start Given entries

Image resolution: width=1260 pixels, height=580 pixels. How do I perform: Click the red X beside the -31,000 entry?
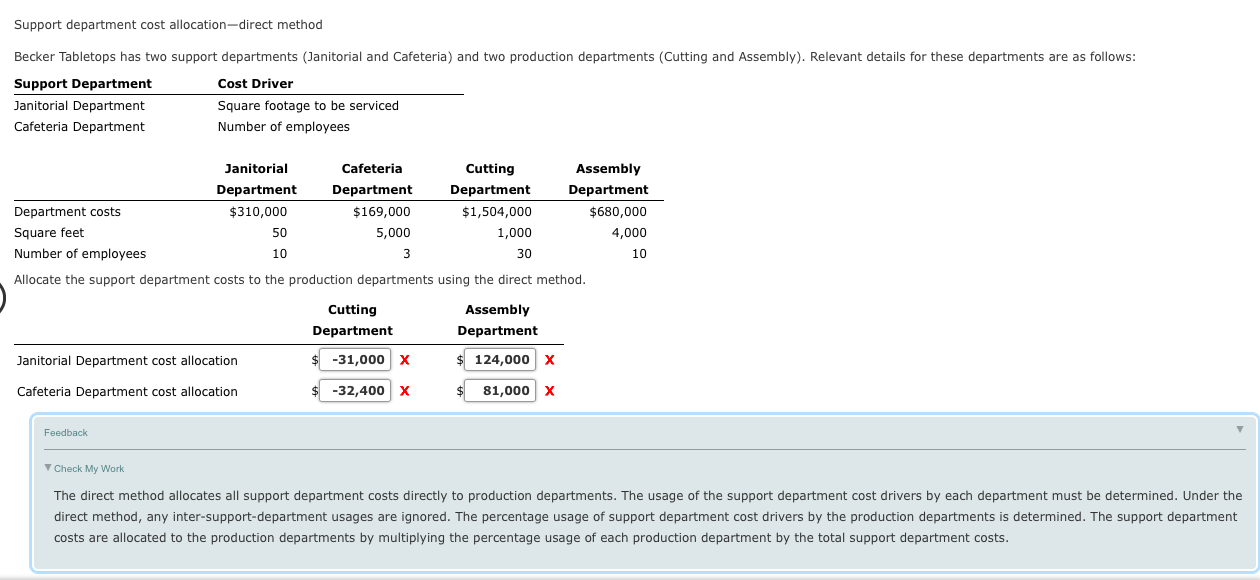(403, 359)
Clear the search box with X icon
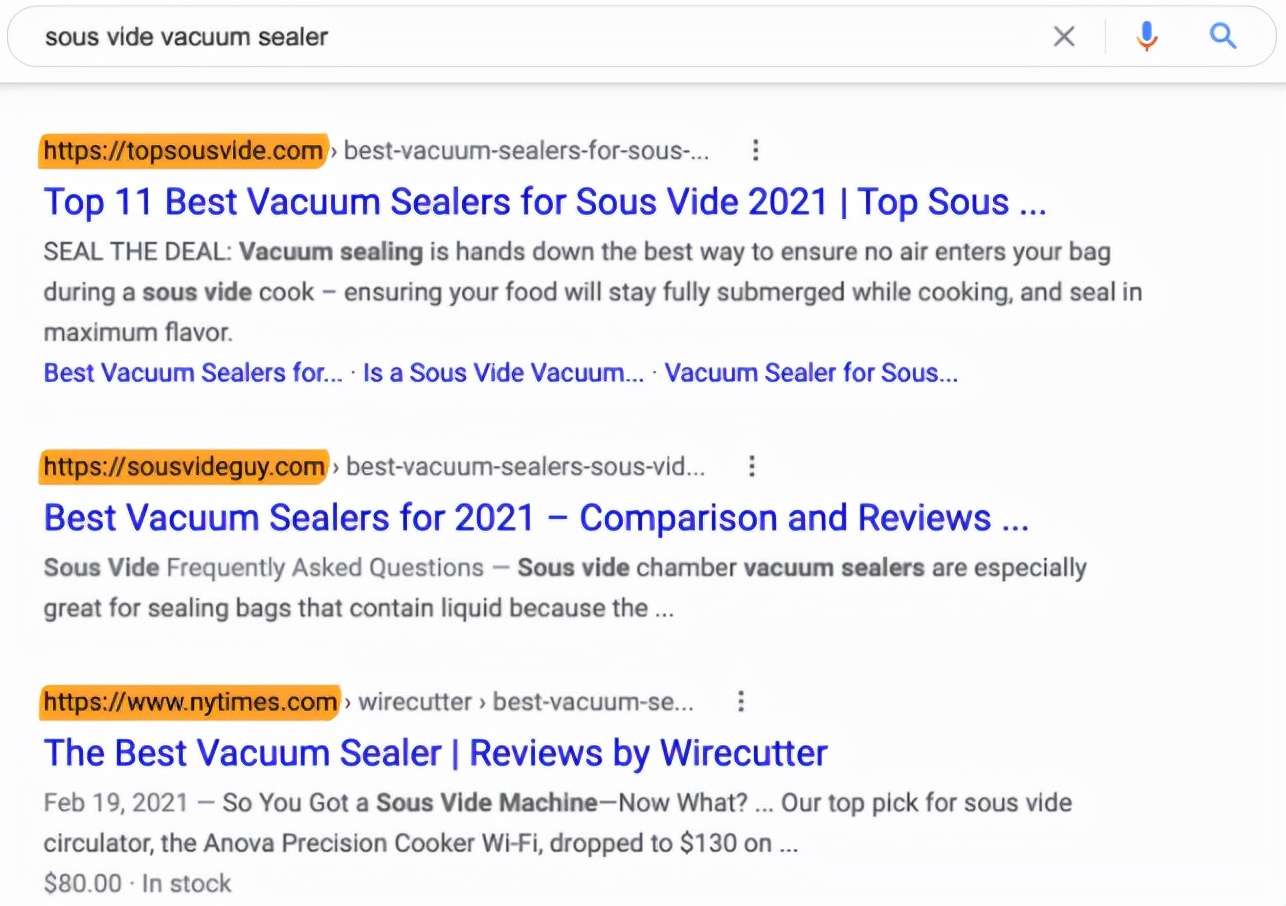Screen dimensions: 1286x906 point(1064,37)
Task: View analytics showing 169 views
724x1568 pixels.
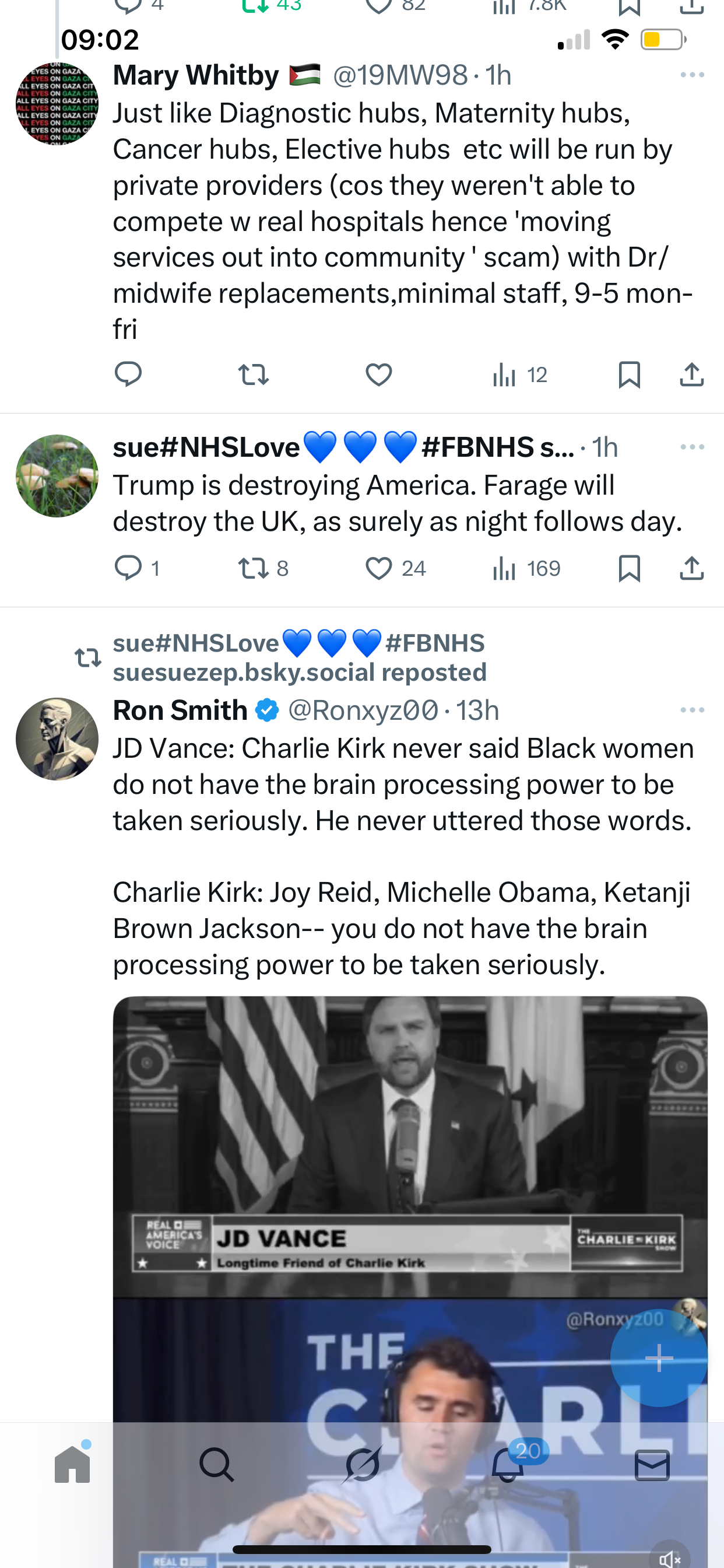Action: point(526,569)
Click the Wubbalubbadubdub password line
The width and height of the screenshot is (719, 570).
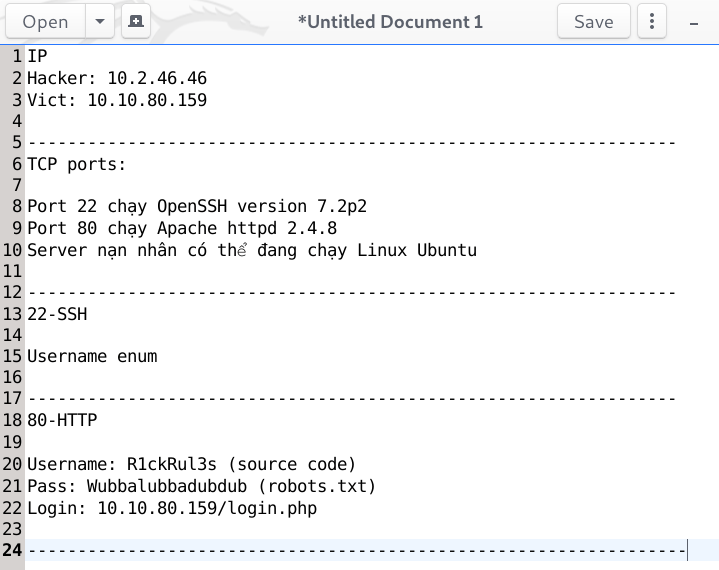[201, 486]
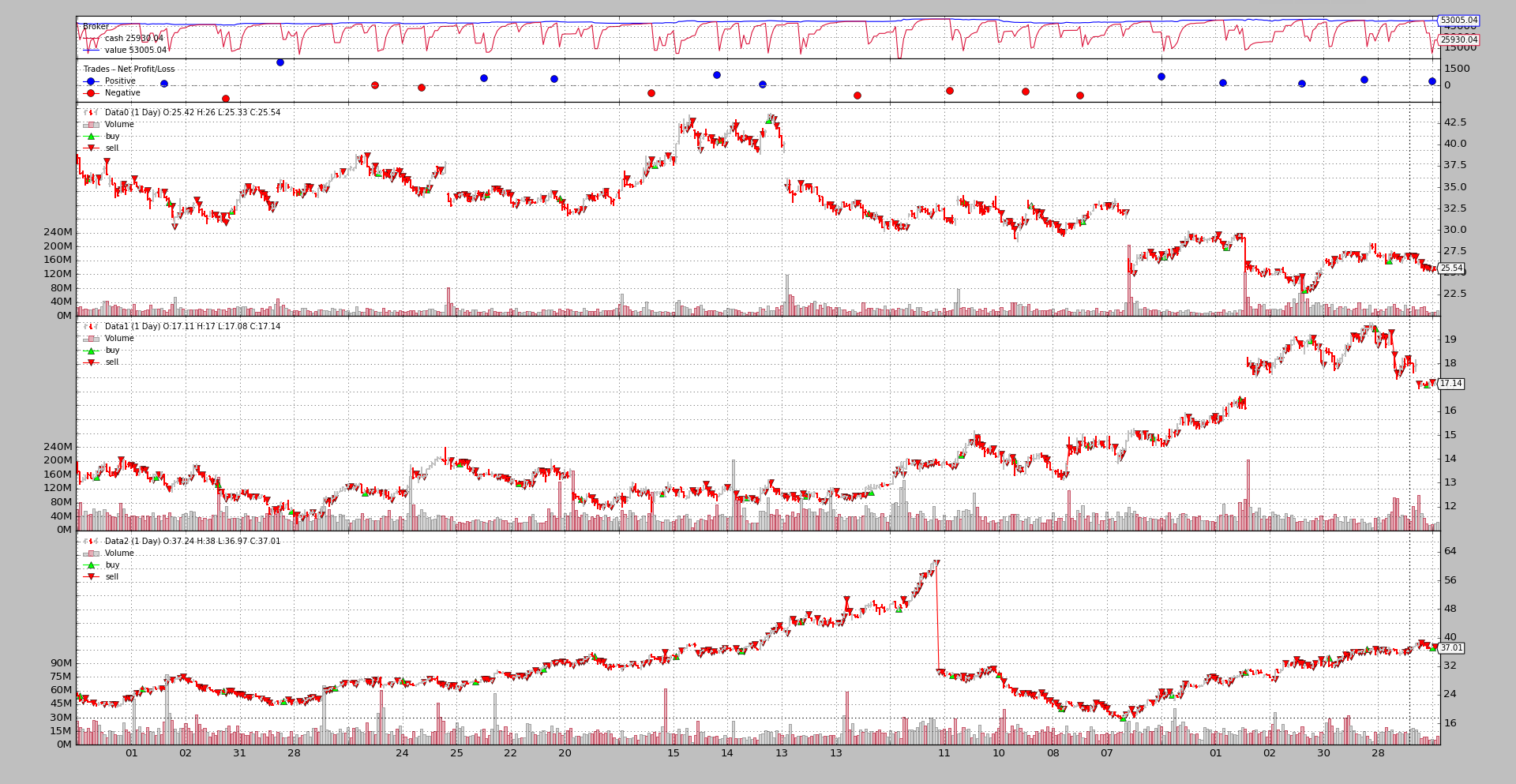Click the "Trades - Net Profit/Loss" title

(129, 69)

end Given entries

Reproduce the items above, substituting "px" for every occurrence of "pixels" and leaving everything else unchanged. Omit the pictures from your answer.

Image resolution: width=1260 px, height=580 px. How do I perform: Click the red X beside the -31,000 entry?
(403, 359)
Clear the search box with X icon
Screen dimensions: 1286x906 point(1064,37)
Task: View analytics showing 169 views
724x1568 px.
Action: point(526,569)
Click the Wubbalubbadubdub password line
The width and height of the screenshot is (719, 570).
[201, 486]
Click the "Trades - Net Profit/Loss" title

(129, 69)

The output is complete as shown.